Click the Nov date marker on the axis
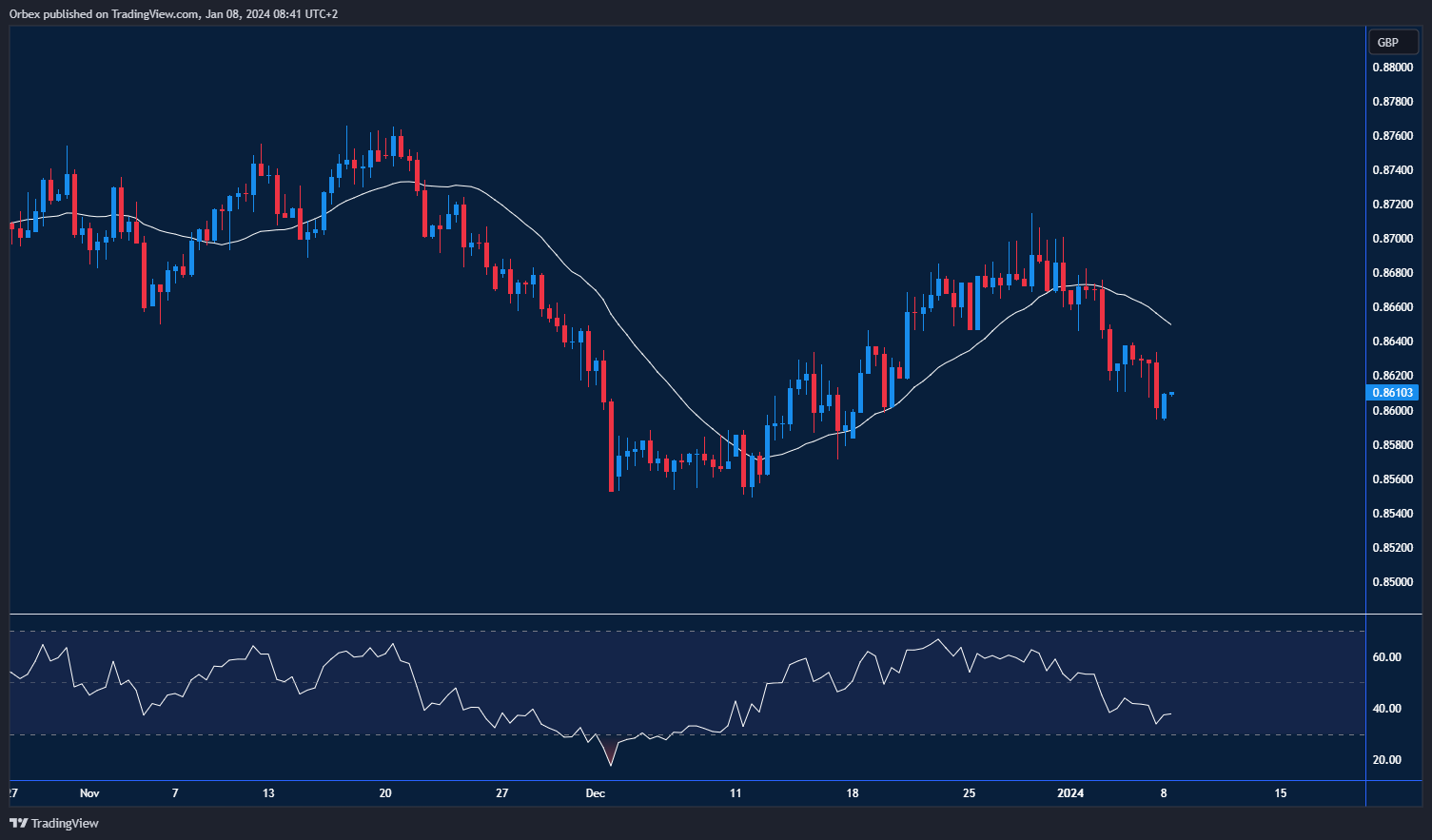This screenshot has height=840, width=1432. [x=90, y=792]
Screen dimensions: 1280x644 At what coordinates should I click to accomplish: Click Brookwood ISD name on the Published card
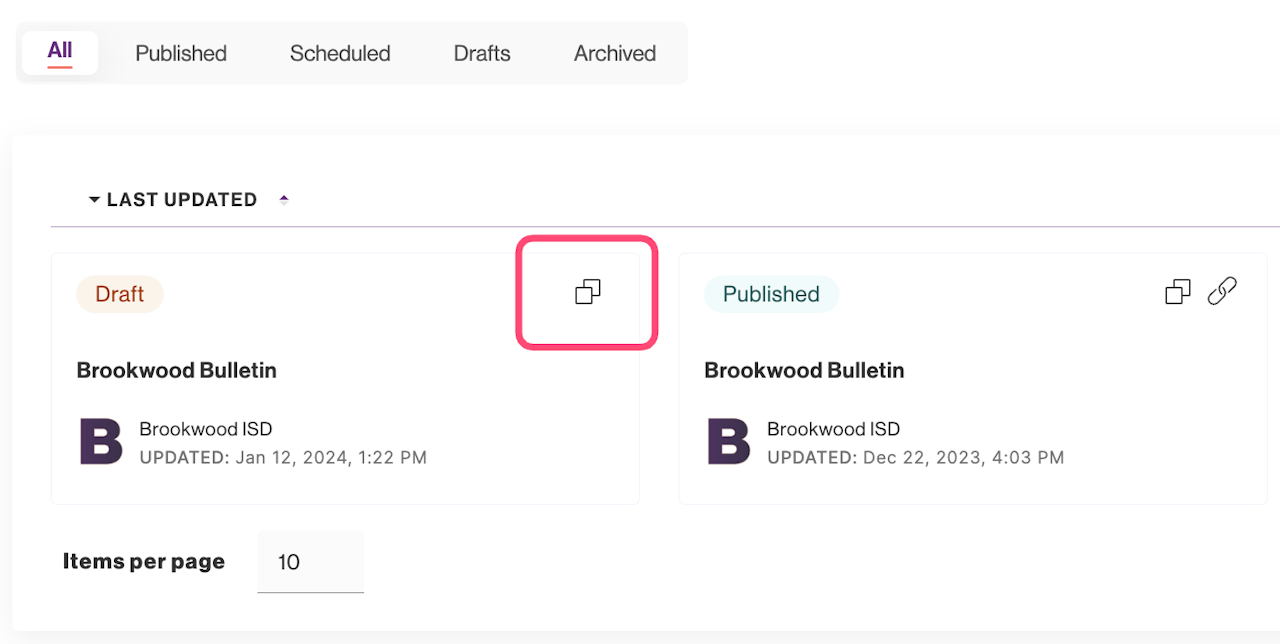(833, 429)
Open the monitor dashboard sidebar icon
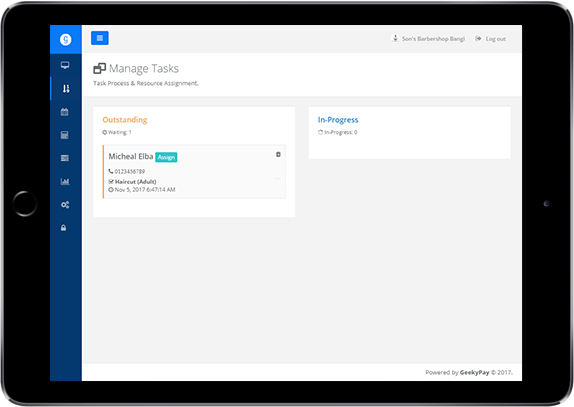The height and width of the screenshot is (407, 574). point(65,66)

########

Work to complete — Omit the pictures and print again exactly the lines from the one with "Screen dimensions: 1280x644" through the final line of the entries, both ends included.

Your response —
Screen dimensions: 1280x644 At what coordinates should I click to accomplish: Click Brookwood ISD name on the Published card
(833, 429)
Open the monitor dashboard sidebar icon
The height and width of the screenshot is (407, 574). point(65,66)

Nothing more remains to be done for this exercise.